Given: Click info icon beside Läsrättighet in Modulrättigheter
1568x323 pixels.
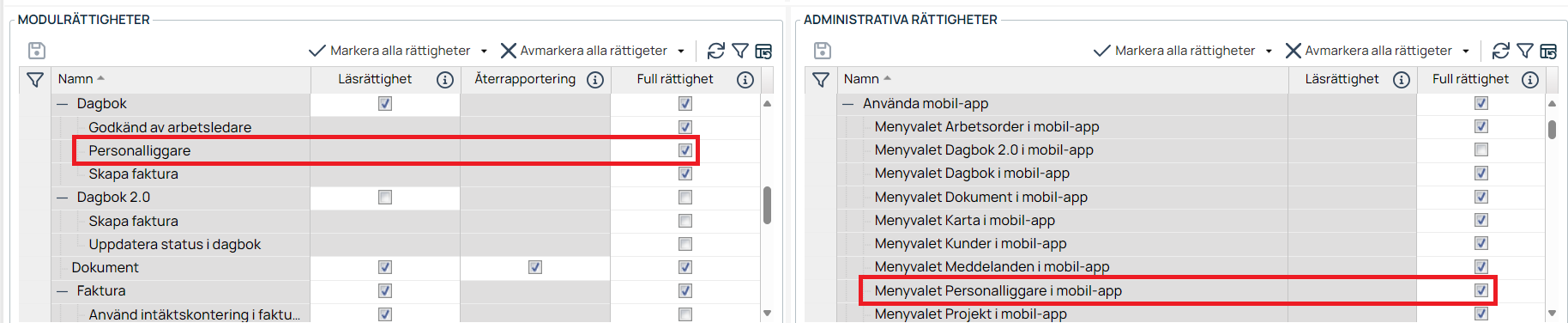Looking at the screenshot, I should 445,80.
--------
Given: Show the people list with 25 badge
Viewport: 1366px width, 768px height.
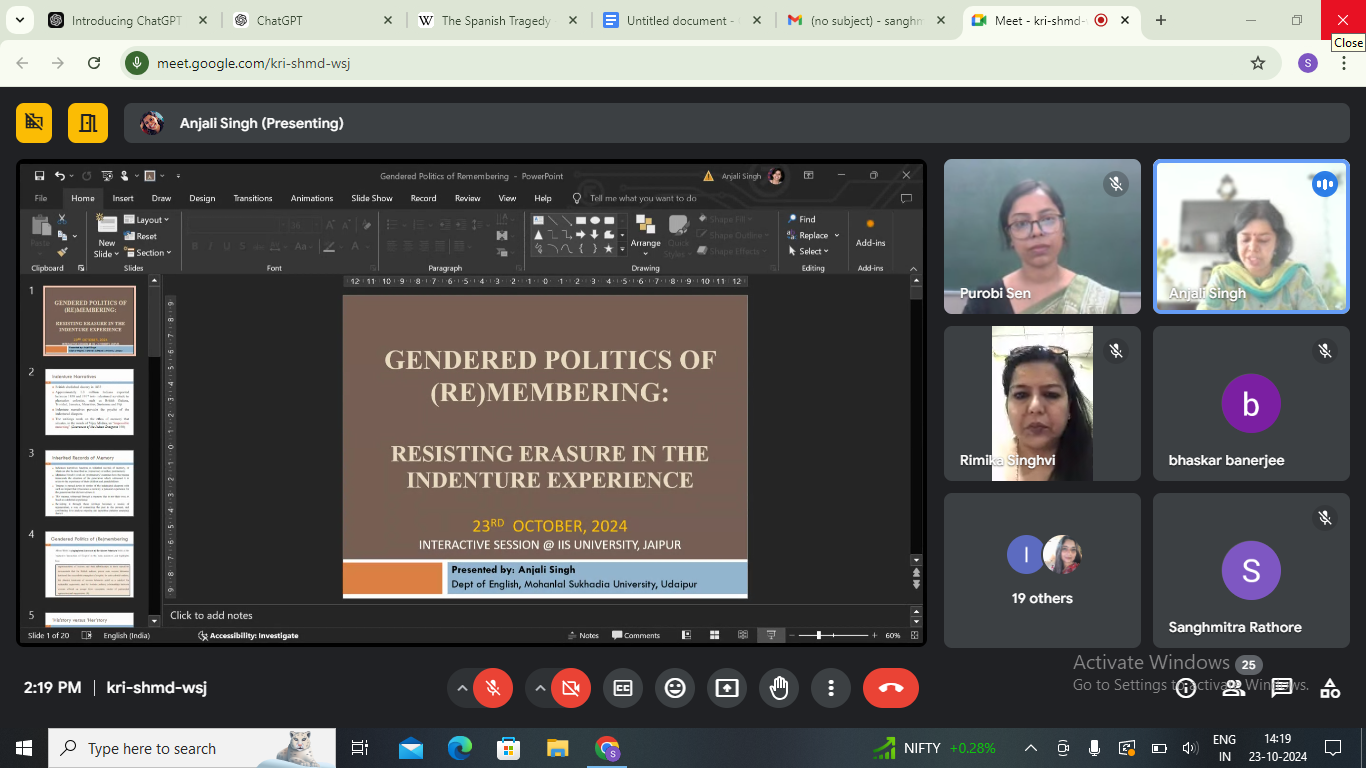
--------
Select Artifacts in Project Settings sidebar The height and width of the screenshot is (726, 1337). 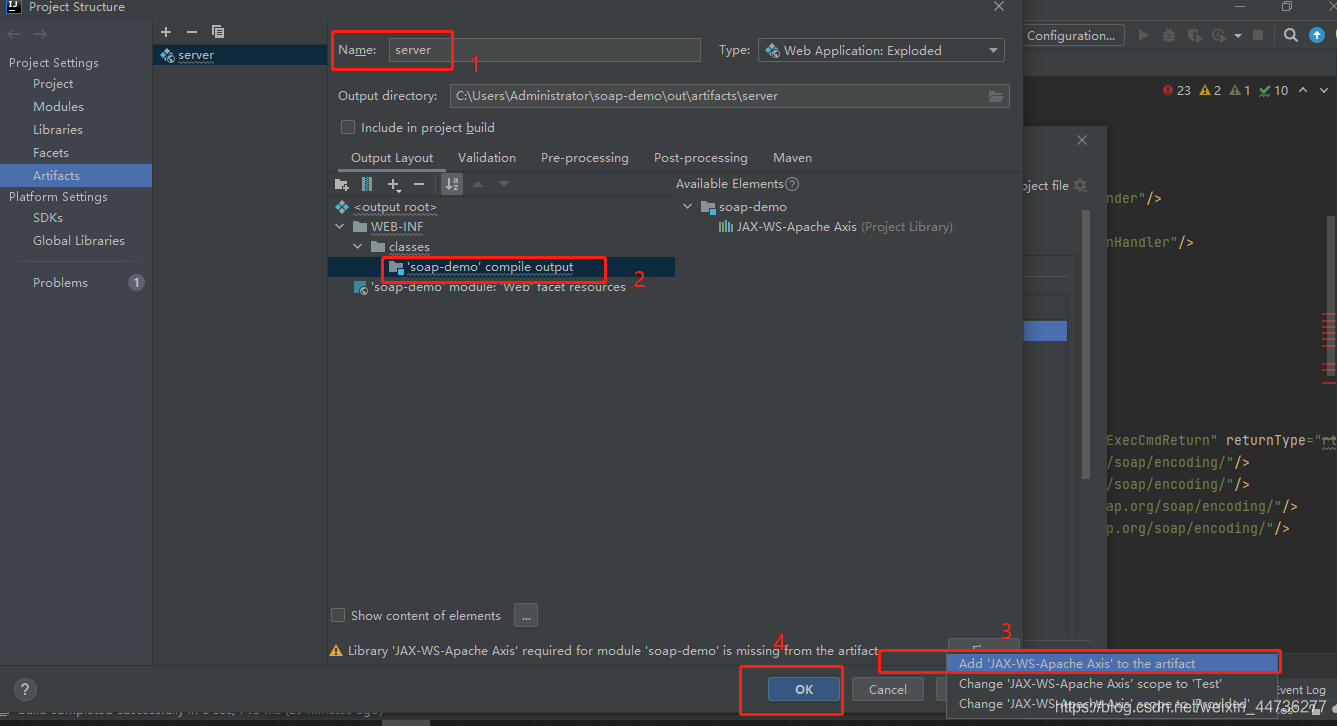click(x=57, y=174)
--------
• Directions
Within the listing, count the lines that contain the word "Given", and give the count by itself.

• Solution
2